%%

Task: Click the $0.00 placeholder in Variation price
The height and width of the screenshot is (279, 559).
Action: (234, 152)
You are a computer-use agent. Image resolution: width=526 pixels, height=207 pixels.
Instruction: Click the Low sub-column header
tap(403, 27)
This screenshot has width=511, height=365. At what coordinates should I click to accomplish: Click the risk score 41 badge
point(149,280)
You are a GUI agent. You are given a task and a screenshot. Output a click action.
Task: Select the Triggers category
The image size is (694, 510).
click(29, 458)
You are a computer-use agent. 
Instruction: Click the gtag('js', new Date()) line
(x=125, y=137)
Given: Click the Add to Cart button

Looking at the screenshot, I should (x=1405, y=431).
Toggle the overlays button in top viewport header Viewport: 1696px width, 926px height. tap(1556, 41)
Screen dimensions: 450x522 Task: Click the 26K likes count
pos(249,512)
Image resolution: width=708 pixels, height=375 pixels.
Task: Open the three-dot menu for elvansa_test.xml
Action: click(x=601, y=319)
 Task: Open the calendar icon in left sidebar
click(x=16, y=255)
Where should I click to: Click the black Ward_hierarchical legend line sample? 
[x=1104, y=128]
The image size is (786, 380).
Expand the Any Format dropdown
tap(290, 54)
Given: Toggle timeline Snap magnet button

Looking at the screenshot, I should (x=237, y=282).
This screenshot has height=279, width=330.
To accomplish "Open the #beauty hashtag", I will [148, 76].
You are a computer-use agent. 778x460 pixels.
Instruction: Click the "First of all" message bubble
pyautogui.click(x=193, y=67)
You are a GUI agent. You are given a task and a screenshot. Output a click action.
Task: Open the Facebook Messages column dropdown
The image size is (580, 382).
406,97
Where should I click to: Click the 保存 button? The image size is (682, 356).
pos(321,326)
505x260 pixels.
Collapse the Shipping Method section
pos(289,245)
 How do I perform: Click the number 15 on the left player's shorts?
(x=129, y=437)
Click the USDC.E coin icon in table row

%%

* WHAT IS EXPECTED: Give back the data above, repeating every record exactly.

* EXPECTED ANSWER:
Task: Click the $0.00 placeholder in Variation price
The height and width of the screenshot is (279, 559).
Action: (234, 152)
You are a computer-use agent. Image resolution: width=526 pixels, height=207 pixels.
Instruction: Click the Low sub-column header
tap(403, 27)
This screenshot has width=511, height=365. At what coordinates should I click to accomplish: Click the risk score 41 badge
point(149,280)
You are a GUI agent. You are given a task and a screenshot. Output a click action.
Task: Select the Triggers category
The image size is (694, 510).
click(29, 458)
You are a computer-use agent. 
Instruction: Click the gtag('js', new Date()) line
(x=125, y=137)
Given: Click the Add to Cart button

Looking at the screenshot, I should (x=1405, y=431).
Toggle the overlays button in top viewport header Viewport: 1696px width, 926px height. tap(1556, 41)
Screen dimensions: 450x522 Task: Click the 26K likes count
pos(249,512)
Image resolution: width=708 pixels, height=375 pixels.
Task: Open the three-dot menu for elvansa_test.xml
Action: click(x=601, y=319)
 Task: Open the calendar icon in left sidebar
click(x=16, y=255)
Where should I click to: Click the black Ward_hierarchical legend line sample? 
[x=1104, y=128]
The image size is (786, 380).
Expand the Any Format dropdown
tap(290, 54)
Given: Toggle timeline Snap magnet button

Looking at the screenshot, I should (x=237, y=282).
This screenshot has height=279, width=330.
To accomplish "Open the #beauty hashtag", I will [148, 76].
You are a computer-use agent. 778x460 pixels.
Instruction: Click the "First of all" message bubble
pyautogui.click(x=193, y=67)
You are a GUI agent. You are given a task and a screenshot. Output a click action.
Task: Open the Facebook Messages column dropdown
The image size is (580, 382).
406,97
Where should I click to: Click the 保存 button? The image size is (682, 356).
pos(321,326)
505x260 pixels.
Collapse the Shipping Method section
pos(289,245)
 How do I perform: Click the number 15 on the left player's shorts?
(x=129, y=437)
Click the USDC.E coin icon in table row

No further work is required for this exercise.